Re: Proc freq

Barney1998 · Posted 10-23-2023 04:31 PM

Hello,
I would like you to help me with a question. I have a questionnaire, and I would like to determine the most probable answer to a question. The issue is that this answer consists of up to 3 choices from 3 different columns of another table. Since there is no specific order, when I try to apply "proc freq" as "variable1 * variable2 * variable3," it recognizes different combinations of answers as distinct, such as "mental health, no smoke, drinking water" and "mental health, drinking water, no smoke." Is there a way for the combinations it generates to take into account the similarity of such answers?

ballardw · Posted 10-23-2023 04:39 PM

Quite often if a single value is wanted that involves more than one variable (SAS uses variables, not "columns" because columns are subject to order changes that variables aren't) then you are responsible for providing the logic to create such a report item usually by adding it to a data set with code.

So, provide example data and what you expect as a result along with how to get a single category from the 3 variables of interest.

I have no idea what "similarity of such answers" would mean in this context either without a lot of details.

@Barney1998 wrote:

Hello,
I would like you to help me with a question. I have a questionnaire, and I would like to determine the most probable answer to a question. The issue is that this answer consists of up to 3 choices from 3 different columns of another table. Since there is no specific order, when I try to apply "proc freq" as "variable1 * variable2 * variable3," it recognizes different combinations of answers as distinct, such as "mental health, no smoke, drinking water" and "mental health, drinking water, no smoke." Is there a way for the combinations it generates to take into account the similarity of such answers?

Barney1998 · Posted 10-24-2023 01:55 AM

Ι have a data set which contains the options for the question (the possible answers for the question ) for example :
Healthy life data:
No Smoking
Drinking water
Alcohol

no physical exercise
...
And the respondent could have chosen until 3 answers in order to specify the factors that they believe have an impact in healthy lifestyle.

But if a respondent answer to this question like this
No Smoking Alcohol  no physical exercise

And the one other like this:
no physical exercise  Alcohol  No Smoking

Particularly, they are the same answers but code recognizes them as different.
That i want to achieve, that is No Smoking Alcohol  no physical exercise to be taken into account as the same answer as no physical exercise  Alcohol  No Smoking.

ballardw · Posted 10-24-2023 06:07 AM

First a comment: Multiple values in a single variable is a bad thing.
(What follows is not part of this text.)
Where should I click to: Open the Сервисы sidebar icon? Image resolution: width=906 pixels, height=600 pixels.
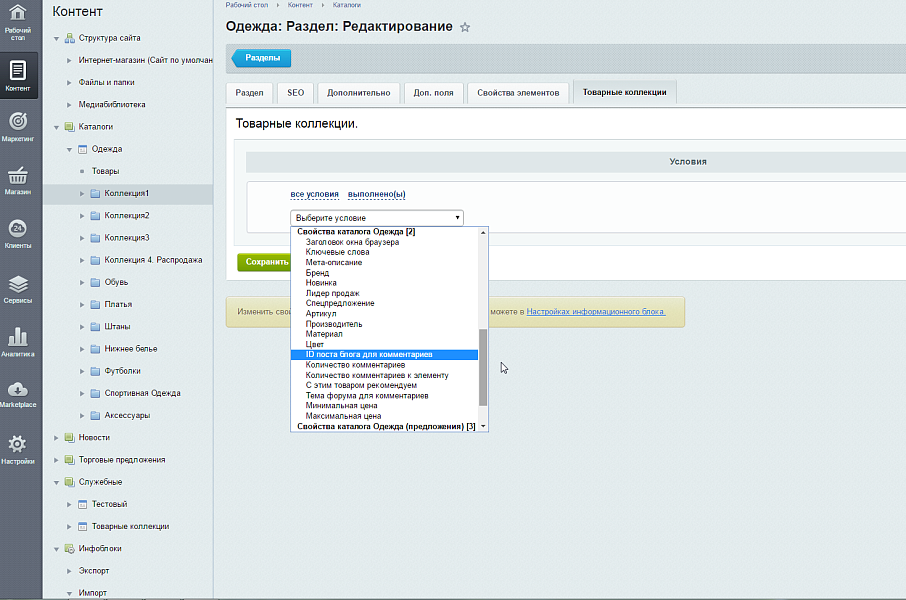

It leads to all sorts of headache such as this one.

Each response should be a separate variable in SAS.

This is typically easiest done at the time data is read into SAS.

The steps would be to segregate your responses into separate new variables then use Call Sortc on those variables and concatenate back into a single NEW variable with the order. (One way).

Without at least an example of every single possible single response (not the combinations) I won't even attempt to provide an example as I am afraid that your data is going to be ugly to parse out.

Barney1998 · Posted 10-24-2023 07:14 AM

I'm trying to explain that a person can provide up to 3 answers they have selected from the possible options.

Let's say the list is the one I mentioned earlier:
Smoking
Drinking water
Alcohol
no physical exercise

Someone can respond:
Smoking
Someone can respond:
Drinking water
Someone can respond:
Drinking water, Alcohol

While someone else may respond:
Alcohol, Drinking water

The problem is that I can count how many times "Drinking water" (or any other choice) appeared, but I can't analyze the combinations that arise in the responses because "Alcohol, Drinking water" is considered a different answer from "Drinking water, Alcohol."

So, I would like to see how I can make the code understand that "Alcohol, Drinking water" is the same as "Drinking water, Alcohol."

In other words, based on the example I provided earlier, I want to have response frequencies like this:

No Smoking 1
Drinking water 1
Drinking water, Alcohol 2

Quentin · Posted 10-24-2023 07:32 AM

Please show an example of the data you have. Preferably by posting the code for a DATA step that uses the CARDS statement, with data for a few survey respondents. Maybe just these 4 respondents you mention:

ID1 responded:
Smoking

ID2 responded:
Drinking water

ID3 responded:
Drinking water, Alcohol

ID4 responded:
Alcohol, Drinking water

The idea of "check-all-that-apply" questions is common. But there are different ways data this sort of question can be stored in a SAS dataset. For example, there could be 3 different variables (Smoking yes/no; DrinkingWater yes/no; Alcohol yes/no), or there could be a list of answers in one variable. In order to help you with an approach, we need to see an example of your data, in a data set (with an ID).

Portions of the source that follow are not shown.